O Regresso
Voltaram, após meses de paz e sossego voltaram. Tinha conseguido mandá-los embora mas estão aqui nas sombras à espera.
Tento respirar mas não consigo, algo me aperta a garganta, os pés tornam-se dormentes e os olhos ardem.
Voltaram.
Meter os fones nos ouvidos e a música no máximo, pegar num livro e isolar-me nas suas palavras para não sentir a sua respiração sobre mim e alhear-me da sua presença em meu redor.
Tentar esquecer e ignorar… já não resulta. Fecho o livro, olho para o chão e vejo um círculo de sombras junto a meus pés e volto a respirar. Funcionou, resulta sempre.
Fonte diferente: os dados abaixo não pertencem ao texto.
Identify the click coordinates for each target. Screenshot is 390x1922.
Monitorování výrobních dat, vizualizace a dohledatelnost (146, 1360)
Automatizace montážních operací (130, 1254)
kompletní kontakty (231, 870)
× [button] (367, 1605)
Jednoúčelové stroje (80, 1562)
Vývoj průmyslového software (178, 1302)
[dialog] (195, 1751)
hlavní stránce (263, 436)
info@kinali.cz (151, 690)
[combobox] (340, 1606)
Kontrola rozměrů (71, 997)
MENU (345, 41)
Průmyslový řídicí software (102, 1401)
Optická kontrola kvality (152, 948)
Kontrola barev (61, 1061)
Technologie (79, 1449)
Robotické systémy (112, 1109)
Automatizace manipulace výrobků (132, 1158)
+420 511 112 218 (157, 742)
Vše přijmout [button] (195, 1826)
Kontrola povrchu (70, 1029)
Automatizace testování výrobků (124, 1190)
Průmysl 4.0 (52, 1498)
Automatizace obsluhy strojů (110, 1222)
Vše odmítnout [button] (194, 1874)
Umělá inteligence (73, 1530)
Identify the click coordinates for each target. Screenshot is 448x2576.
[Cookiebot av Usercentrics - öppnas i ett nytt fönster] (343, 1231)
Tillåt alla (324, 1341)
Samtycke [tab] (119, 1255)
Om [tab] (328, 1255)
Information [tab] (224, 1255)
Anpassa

Usar o que nasceu comigo para os afastar, tornar-me uma oponente igual.
Meus olhos ficam a ver o que para outros não existe, na minha pele sentir o que para outros não passa de uma brisa normal.
Sair e puxar o casaco até cima e percorrer o caminho que falta em silêncio e de cabeça baixa. Ignorar o que voltara, querer ser como toda a gente, esconder as artes que domino desde sempre para me manter longe desse mundo que receio.
Desviar-me daqueles que me sentem como igual para não ser tocada. À noite deitar-me esgotada para adormecer imediatamente sem os ouvir, fazer um círculo para não os sentir tocar meu corpo frágil e esconder-me debaixo dos cobertores para que a sua respiração não chegue a mim.
Sentir o frio e tentar aquecer-me para descansar, de manhã acordar cansada por passar uma noite a mantê-los à distância e acordar dormente como se o mundo passasse ao lado. Ver, sentir, ouvir.
O silêncio, o escuro trazem memórias de uma infância longínqua e uma adolescência longa passada em momentos fugazes e segredos. Tempos que voltam por não ter forças para lutar, voltar a usar a arte para me proteger e mantê-los longe por ter medo de os deixar voltar…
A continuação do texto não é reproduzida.